### Given data
---------------

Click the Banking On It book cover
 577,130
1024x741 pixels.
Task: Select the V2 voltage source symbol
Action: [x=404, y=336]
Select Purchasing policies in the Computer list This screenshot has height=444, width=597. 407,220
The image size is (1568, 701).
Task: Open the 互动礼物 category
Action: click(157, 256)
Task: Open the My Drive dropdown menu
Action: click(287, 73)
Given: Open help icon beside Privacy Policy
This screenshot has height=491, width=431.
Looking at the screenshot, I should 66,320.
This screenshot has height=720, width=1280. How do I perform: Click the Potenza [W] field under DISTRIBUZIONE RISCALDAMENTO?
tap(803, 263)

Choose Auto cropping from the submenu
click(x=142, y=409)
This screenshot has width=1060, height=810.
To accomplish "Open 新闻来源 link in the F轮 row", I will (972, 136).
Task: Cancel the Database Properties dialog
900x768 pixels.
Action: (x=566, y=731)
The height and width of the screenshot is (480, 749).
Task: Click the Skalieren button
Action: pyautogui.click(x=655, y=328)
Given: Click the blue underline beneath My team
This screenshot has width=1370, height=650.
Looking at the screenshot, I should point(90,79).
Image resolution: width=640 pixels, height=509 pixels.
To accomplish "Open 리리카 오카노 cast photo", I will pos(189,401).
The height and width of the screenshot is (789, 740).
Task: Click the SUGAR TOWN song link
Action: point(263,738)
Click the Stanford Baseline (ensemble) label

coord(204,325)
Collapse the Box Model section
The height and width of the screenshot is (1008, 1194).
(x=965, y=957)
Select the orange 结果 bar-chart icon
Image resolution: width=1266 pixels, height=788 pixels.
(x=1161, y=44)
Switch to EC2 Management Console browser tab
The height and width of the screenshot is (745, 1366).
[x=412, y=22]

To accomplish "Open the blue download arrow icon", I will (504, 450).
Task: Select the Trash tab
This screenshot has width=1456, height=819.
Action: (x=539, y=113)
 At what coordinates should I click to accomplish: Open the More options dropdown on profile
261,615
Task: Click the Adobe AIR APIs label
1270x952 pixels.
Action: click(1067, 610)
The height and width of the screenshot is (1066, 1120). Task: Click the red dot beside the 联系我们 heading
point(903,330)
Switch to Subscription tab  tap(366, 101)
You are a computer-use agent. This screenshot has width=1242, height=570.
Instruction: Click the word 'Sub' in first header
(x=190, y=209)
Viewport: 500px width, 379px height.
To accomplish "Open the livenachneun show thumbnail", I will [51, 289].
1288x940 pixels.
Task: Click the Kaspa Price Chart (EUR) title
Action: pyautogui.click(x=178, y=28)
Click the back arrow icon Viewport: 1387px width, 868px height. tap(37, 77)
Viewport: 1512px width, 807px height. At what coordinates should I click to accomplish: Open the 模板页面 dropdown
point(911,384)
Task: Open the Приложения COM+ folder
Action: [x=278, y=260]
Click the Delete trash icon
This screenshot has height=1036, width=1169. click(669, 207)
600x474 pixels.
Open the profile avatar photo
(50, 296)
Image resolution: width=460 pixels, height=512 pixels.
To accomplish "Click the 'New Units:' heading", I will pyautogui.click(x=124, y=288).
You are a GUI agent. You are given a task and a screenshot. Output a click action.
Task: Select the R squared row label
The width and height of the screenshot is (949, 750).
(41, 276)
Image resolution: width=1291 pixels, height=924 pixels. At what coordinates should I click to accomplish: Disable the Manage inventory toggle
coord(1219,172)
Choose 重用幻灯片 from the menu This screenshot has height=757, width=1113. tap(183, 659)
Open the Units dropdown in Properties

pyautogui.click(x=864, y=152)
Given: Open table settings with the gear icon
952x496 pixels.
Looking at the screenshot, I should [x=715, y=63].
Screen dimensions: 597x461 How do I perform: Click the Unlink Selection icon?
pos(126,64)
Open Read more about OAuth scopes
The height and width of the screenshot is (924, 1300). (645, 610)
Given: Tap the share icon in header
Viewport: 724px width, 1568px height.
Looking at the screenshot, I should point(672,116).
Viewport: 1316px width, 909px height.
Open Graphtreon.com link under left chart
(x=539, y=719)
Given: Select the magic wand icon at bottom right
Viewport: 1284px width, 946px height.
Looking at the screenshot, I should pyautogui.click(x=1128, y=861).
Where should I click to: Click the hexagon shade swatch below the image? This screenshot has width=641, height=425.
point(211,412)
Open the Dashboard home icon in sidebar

---------------

Exactly as shown above, return all of the entries.

### Task response
Click the Banking On It book cover
 577,130
1024x741 pixels.
Task: Select the V2 voltage source symbol
Action: [x=404, y=336]
Select Purchasing policies in the Computer list This screenshot has height=444, width=597. 407,220
The image size is (1568, 701).
Task: Open the 互动礼物 category
Action: click(157, 256)
Task: Open the My Drive dropdown menu
Action: click(287, 73)
Given: Open help icon beside Privacy Policy
This screenshot has height=491, width=431.
Looking at the screenshot, I should 66,320.
This screenshot has height=720, width=1280. How do I perform: Click the Potenza [W] field under DISTRIBUZIONE RISCALDAMENTO?
tap(803, 263)

Choose Auto cropping from the submenu
click(x=142, y=409)
This screenshot has width=1060, height=810.
To accomplish "Open 新闻来源 link in the F轮 row", I will (972, 136).
Task: Cancel the Database Properties dialog
900x768 pixels.
Action: (x=566, y=731)
The height and width of the screenshot is (480, 749).
Task: Click the Skalieren button
Action: pyautogui.click(x=655, y=328)
Given: Click the blue underline beneath My team
This screenshot has width=1370, height=650.
Looking at the screenshot, I should point(90,79).
Image resolution: width=640 pixels, height=509 pixels.
To accomplish "Open 리리카 오카노 cast photo", I will pos(189,401).
The height and width of the screenshot is (789, 740).
Task: Click the SUGAR TOWN song link
Action: point(263,738)
Click the Stanford Baseline (ensemble) label

coord(204,325)
Collapse the Box Model section
The height and width of the screenshot is (1008, 1194).
(x=965, y=957)
Select the orange 结果 bar-chart icon
Image resolution: width=1266 pixels, height=788 pixels.
(x=1161, y=44)
Switch to EC2 Management Console browser tab
The height and width of the screenshot is (745, 1366).
[x=412, y=22]

To accomplish "Open the blue download arrow icon", I will (504, 450).
Task: Select the Trash tab
This screenshot has width=1456, height=819.
Action: (x=539, y=113)
 At what coordinates should I click to accomplish: Open the More options dropdown on profile
261,615
Task: Click the Adobe AIR APIs label
1270x952 pixels.
Action: click(1067, 610)
The height and width of the screenshot is (1066, 1120). Task: Click the red dot beside the 联系我们 heading
point(903,330)
Switch to Subscription tab  tap(366, 101)
You are a computer-use agent. This screenshot has width=1242, height=570.
Instruction: Click the word 'Sub' in first header
(x=190, y=209)
Viewport: 500px width, 379px height.
To accomplish "Open the livenachneun show thumbnail", I will [51, 289].
1288x940 pixels.
Task: Click the Kaspa Price Chart (EUR) title
Action: pyautogui.click(x=178, y=28)
Click the back arrow icon Viewport: 1387px width, 868px height. tap(37, 77)
Viewport: 1512px width, 807px height. At what coordinates should I click to accomplish: Open the 模板页面 dropdown
point(911,384)
Task: Open the Приложения COM+ folder
Action: [x=278, y=260]
Click the Delete trash icon
This screenshot has height=1036, width=1169. click(669, 207)
600x474 pixels.
Open the profile avatar photo
(50, 296)
Image resolution: width=460 pixels, height=512 pixels.
To accomplish "Click the 'New Units:' heading", I will pyautogui.click(x=124, y=288).
You are a GUI agent. You are given a task and a screenshot. Output a click action.
Task: Select the R squared row label
The width and height of the screenshot is (949, 750).
(41, 276)
Image resolution: width=1291 pixels, height=924 pixels. At what coordinates should I click to accomplish: Disable the Manage inventory toggle
coord(1219,172)
Choose 重用幻灯片 from the menu This screenshot has height=757, width=1113. tap(183, 659)
Open the Units dropdown in Properties

pyautogui.click(x=864, y=152)
Given: Open table settings with the gear icon
952x496 pixels.
Looking at the screenshot, I should [x=715, y=63].
Screen dimensions: 597x461 How do I perform: Click the Unlink Selection icon?
pos(126,64)
Open Read more about OAuth scopes
The height and width of the screenshot is (924, 1300). (645, 610)
Given: Tap the share icon in header
Viewport: 724px width, 1568px height.
Looking at the screenshot, I should point(672,116).
Viewport: 1316px width, 909px height.
Open Graphtreon.com link under left chart
(x=539, y=719)
Given: Select the magic wand icon at bottom right
Viewport: 1284px width, 946px height.
Looking at the screenshot, I should pyautogui.click(x=1128, y=861).
Where should I click to: Click the hexagon shade swatch below the image? This screenshot has width=641, height=425.
point(211,412)
Open the Dashboard home icon in sidebar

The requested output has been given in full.